Evaluation and Findings:
The paper evaluates these methods on established datasets: Natural Questions (NQ) for single-hop QA, HotPotQA and MultiHop-RAG for multi-hop QA, and NovelQA for fine-grained query types. For summarization, SQuALITY and QMSum (single-document) and ODSum-story/ODSum-meeting (multi-document) are used. Evaluation metrics include Precision, Recall, F1-score, Accuracy for QA, and ROUGE-2 and BERTScore for summarization.
Key findings indicate that RAG excels at single-hop and fine-grained detail questions, while Community-GraphRAG (Local) demonstrates superior performance for multi-hop and reasoning-intensive QA tasks. Community-GraphRAG (Global) often struggles in QA due to loss of detail, but shows potential for queries requiring comparative or temporal understanding. KG-based GraphRAG generally underperforms in QA, attributed to incomplete entity coverage in constructed KGs.

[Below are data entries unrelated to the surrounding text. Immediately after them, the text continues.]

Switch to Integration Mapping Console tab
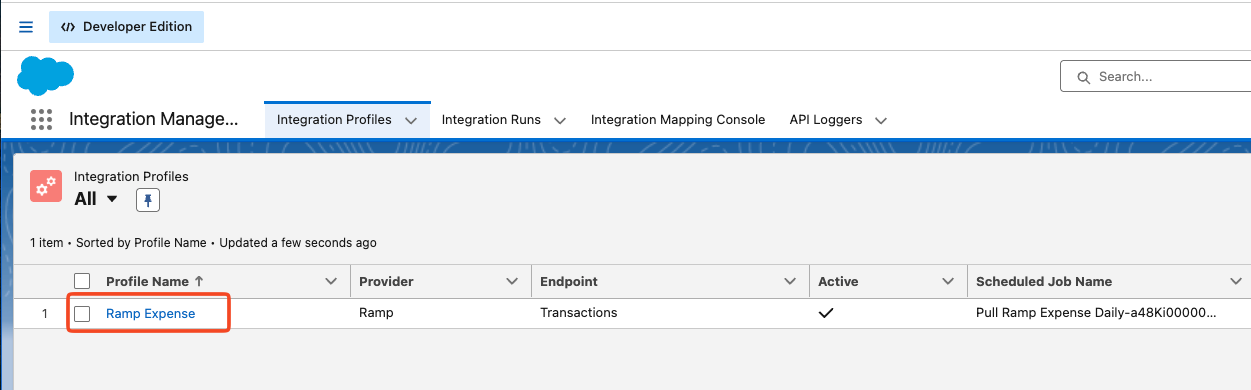This screenshot has height=390, width=1251. point(678,120)
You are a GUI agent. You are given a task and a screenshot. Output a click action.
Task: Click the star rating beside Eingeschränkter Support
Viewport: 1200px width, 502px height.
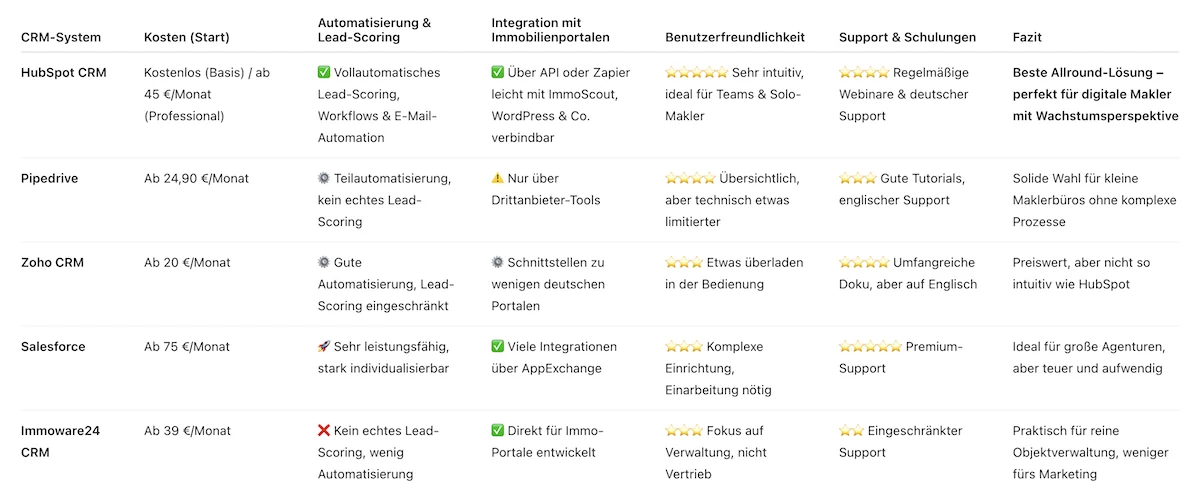pyautogui.click(x=851, y=431)
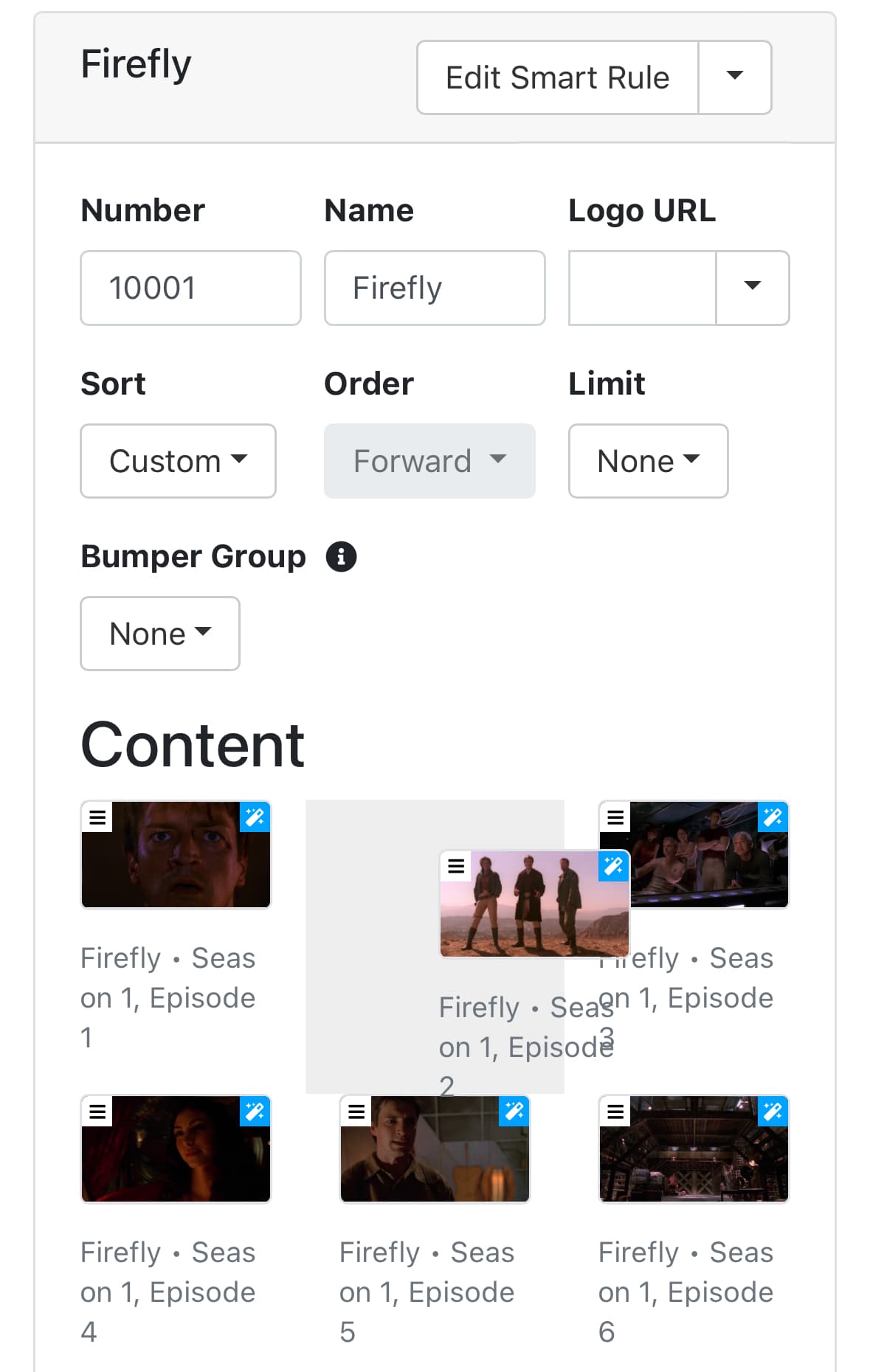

The analysis reveals significant complementary strengths: a substantial portion of queries are answered correctly by only RAG or only GraphRAG. Building on this, the paper proposes two hybrid strategies to enhance QA performance:
- Selection: An LLM-based classifier determines whether a query is fact-based or reasoning-based, directing it to either RAG (for facts) or GraphRAG (for reasoning) accordingly. This is more efficient.
- Integration: Information retrieved by both RAG and GraphRAG is concatenated and fed to the generator. This typically yields higher performance but at a greater computational cost.
For query-based summarization, RAG and HippoRAG2 generally perform well as they retrieve original text, which aligns closely with human-written ground truths. KG-based GraphRAG benefits from combining triplets with their source text. Community-GraphRAG (Local) outperforms Community-GraphRAG (Global) in summarization, emphasizing the importance of detailed information.
The paper also highlights a critical limitation in current LLM-as-a-Judge evaluations for summarization, demonstrating the presence of position bias that can impact result reliability. This indicates that human-annotated metrics like ROUGE and BERTScore are still crucial for unbiased evaluation.